YOUR INSTRUCTIONS
Translate this sentence from the passage on monocot stems and leaves into Spanish: "Within each vascular bundle, the phloem is located exterior to the xylem."

EXTRACT PROVIDED

------------

Function: It provides structural support to the stem.
The majority of the monocot stem is composed of ground tissue, which primarily consists of parenchyma cells. Sclerenchyma cells are also found in regions that require extra strength. See it in 3D!
Function: In the ground tissue, the cells are loosely arranged and there is space between them, which facilitates gas exchange between the stem and the surrounding air.
Vascular bundles contain xylem and phloem, which transport water, nutrients, and other substances throughout the plant. Within each vascular bundle, the phloem is located exterior to the xylem. In monocot stems, the vascular bundles are scattered throughout the ground tissue. See it in 3D!
Monocot leaves have an upper and lower epidermis, which both contain several small pores, called stomata, which facilitate gas exchange and allow water vapor to exit the leaf. The upper and lower epidermis are separated by ground tissue, called mesophyll, which contains parenchyma cells that carry out photosynthesis and sclerenchyma cells that provide structural support. In monocot leaves, the vascular structures form parallel veins that are connected to the stem's vascular structures. See it in 3D!

------------

RECORDS SUPPLIED

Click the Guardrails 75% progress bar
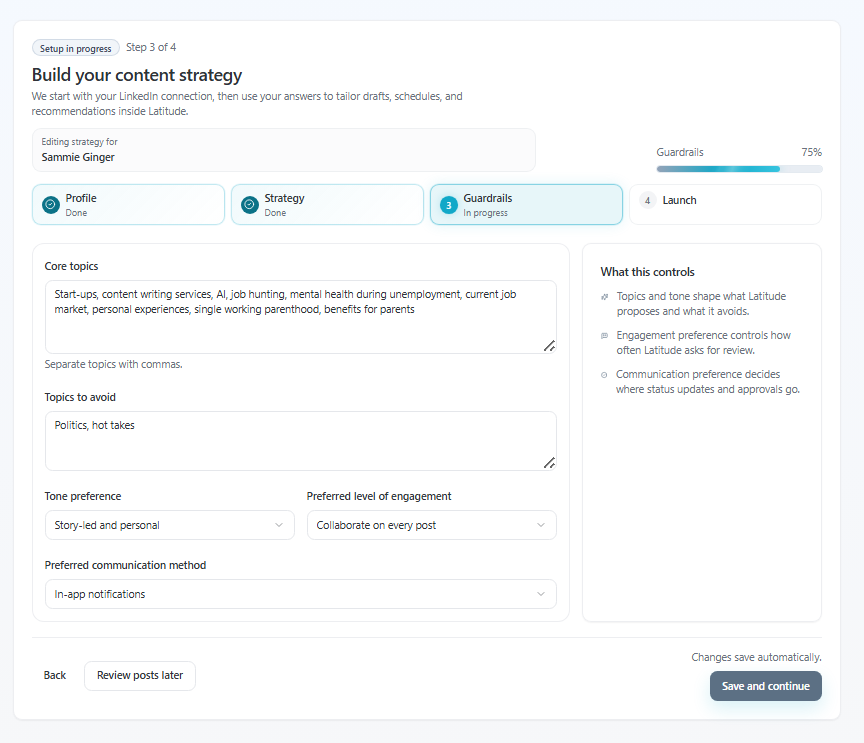864x743 pixels. click(739, 169)
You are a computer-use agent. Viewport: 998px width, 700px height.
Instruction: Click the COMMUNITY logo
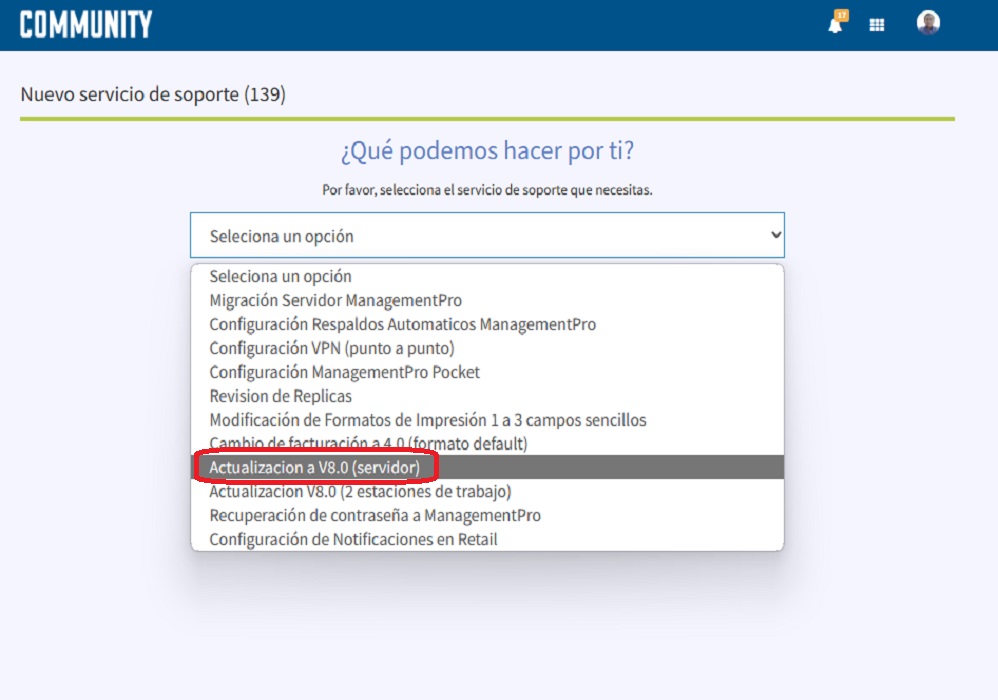(84, 22)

------------

FINAL ANSWER
Dentro de cada haz vascular, el floema se ubica por fuera del xilema.